Le 2 août 1914, les troupes allemandes traversèrent la frontière germano-luxembourgeoise sous prétexte de vouloir contrer une invasion française du Luxembourg. Elles occupèrent le Grand-Duché pendant les quatre années de guerre. Bien que les structures étatiques soient restées intactes et qu’il n’y ait pas eu en tant que telle de confrontation armée sur le sol luxembourgeois, les quatres années de guerre furent marquées par des crises sociales et politiques qui allaient changer l’ordre national des années à venir. Afin de mieux comprendre toutes ces évolutions sociales et politiques, il est nécessaire de se pencher davantage sur la question de la production de matériel militaire par les sidérurgistes domiciliés au Luxembourg. La participation de l’industrie lourde luxembourgeoise dans le secteur de l’armement allemand constitue en effet un aspect central de l’histoire luxembourgeoise pendant la Grande Guerre, bien que ce volet ait généralement été négligé dans l’historiographie nationale. L’omission tient d’une part au manque de sources1, d’autre part aussi au fait que la production d’armes allemandes au Luxembourg ne concordait que difficilement avec la narrative officielle qui s’était établie au lendemain de la guerre et qui affichait le Luxembourg comme un pays neutre dont le cœur battait pour la cause des Alliés. La réalité était en effet plus complexe.

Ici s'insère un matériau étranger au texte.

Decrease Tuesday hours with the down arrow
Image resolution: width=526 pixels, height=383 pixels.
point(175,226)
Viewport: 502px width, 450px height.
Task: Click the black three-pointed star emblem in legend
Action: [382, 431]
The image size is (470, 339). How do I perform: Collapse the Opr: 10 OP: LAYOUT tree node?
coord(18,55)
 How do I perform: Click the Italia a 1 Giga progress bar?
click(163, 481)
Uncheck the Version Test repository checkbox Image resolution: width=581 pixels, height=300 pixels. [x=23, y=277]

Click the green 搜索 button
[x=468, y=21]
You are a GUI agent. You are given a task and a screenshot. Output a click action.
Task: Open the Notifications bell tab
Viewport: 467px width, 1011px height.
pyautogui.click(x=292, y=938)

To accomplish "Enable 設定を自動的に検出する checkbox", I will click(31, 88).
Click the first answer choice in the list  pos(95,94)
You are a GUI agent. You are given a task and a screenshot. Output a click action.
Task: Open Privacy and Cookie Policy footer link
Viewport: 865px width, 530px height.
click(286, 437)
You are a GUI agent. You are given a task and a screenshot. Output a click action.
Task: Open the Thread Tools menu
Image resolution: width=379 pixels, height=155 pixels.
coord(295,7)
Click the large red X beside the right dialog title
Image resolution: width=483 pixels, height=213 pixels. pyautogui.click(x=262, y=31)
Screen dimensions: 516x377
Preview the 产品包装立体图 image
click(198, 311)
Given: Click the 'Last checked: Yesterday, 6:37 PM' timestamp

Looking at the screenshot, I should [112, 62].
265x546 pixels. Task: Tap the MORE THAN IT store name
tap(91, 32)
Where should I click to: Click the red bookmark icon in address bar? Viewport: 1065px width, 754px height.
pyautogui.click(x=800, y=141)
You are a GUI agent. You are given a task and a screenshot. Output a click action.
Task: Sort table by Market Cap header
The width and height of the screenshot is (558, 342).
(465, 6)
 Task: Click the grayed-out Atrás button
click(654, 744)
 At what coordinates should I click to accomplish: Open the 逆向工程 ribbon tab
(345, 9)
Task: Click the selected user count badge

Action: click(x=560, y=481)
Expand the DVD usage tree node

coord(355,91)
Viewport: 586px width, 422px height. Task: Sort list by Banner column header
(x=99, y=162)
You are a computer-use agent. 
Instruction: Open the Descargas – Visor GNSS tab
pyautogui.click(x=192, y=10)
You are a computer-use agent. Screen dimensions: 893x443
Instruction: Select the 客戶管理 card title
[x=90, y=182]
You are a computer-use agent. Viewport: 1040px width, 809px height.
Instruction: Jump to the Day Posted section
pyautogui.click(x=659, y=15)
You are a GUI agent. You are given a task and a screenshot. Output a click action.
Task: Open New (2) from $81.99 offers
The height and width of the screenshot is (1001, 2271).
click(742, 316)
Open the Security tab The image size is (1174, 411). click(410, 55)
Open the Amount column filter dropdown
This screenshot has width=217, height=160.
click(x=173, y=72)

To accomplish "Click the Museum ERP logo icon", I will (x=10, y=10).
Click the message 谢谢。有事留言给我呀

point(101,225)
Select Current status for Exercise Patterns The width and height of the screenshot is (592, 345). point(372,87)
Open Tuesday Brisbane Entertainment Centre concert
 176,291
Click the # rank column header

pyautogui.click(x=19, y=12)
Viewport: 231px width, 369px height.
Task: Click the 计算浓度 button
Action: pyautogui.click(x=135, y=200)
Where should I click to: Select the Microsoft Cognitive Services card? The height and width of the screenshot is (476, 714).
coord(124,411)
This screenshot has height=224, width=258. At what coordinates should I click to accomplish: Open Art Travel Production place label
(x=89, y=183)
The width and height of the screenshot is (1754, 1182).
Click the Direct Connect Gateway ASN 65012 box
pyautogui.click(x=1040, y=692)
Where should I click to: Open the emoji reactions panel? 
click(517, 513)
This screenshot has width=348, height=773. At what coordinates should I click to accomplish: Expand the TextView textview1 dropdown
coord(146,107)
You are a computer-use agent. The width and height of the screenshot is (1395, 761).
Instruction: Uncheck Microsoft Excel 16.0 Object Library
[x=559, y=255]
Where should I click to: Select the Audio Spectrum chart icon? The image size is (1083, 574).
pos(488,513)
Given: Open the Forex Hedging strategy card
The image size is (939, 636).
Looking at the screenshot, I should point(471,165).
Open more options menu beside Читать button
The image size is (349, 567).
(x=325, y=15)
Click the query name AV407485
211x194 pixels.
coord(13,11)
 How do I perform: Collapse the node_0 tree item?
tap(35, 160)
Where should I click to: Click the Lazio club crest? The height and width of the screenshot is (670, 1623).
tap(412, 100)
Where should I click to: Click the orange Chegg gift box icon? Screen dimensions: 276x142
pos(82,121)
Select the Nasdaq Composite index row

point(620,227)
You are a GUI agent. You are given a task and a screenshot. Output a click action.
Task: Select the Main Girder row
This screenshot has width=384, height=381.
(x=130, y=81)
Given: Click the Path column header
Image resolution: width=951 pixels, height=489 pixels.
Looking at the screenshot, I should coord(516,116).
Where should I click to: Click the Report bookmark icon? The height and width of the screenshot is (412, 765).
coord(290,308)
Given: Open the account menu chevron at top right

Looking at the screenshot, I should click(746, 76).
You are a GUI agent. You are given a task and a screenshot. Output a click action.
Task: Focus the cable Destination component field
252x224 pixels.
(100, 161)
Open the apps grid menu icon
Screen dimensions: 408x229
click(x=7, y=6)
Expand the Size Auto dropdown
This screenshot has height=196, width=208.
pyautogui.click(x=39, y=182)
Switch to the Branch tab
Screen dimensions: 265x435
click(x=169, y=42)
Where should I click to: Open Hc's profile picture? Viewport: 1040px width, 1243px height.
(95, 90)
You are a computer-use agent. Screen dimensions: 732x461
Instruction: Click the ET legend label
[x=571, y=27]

Le Grand-Duché, qui tenait depuis son entrée au Zollverein en 1842 des relations politiques et surtout économiques très étroites avec son voisin allemand, s’est retrouvé dans une situation diplomatiquement très délicate à partir du 2 août 1914. Officiellement neutre, le gouvernement luxembourgeois avait de la peine à faire valoir ses droits d’État souverain et non-aligné sans trop froisser les forces allemandes – d’autant plus que l’occupation militaire coupa le Luxembourg du reste du monde et le plaça de plus belle sous la tutelle du Reich. Dans un acte de haut voltige diplomatique, le chef d’État luxembourgeois Paul Eyschen s’est ajusté aux demandes de l’occupant tout en insistant en même temps sur la neutralité de son pays face à la déferlante mondiale. D’un côté, la politique d’apaisement de Eyschen arrangeait les Allemands et a su éviter un déchaînement violent au-dedans des frontières luxembourgeoises, mais d’un autre côté elle ne pouvait plaire aux forces Alliées qui vite soupçonnèrent le Luxembourg d’avoir choisi son champ.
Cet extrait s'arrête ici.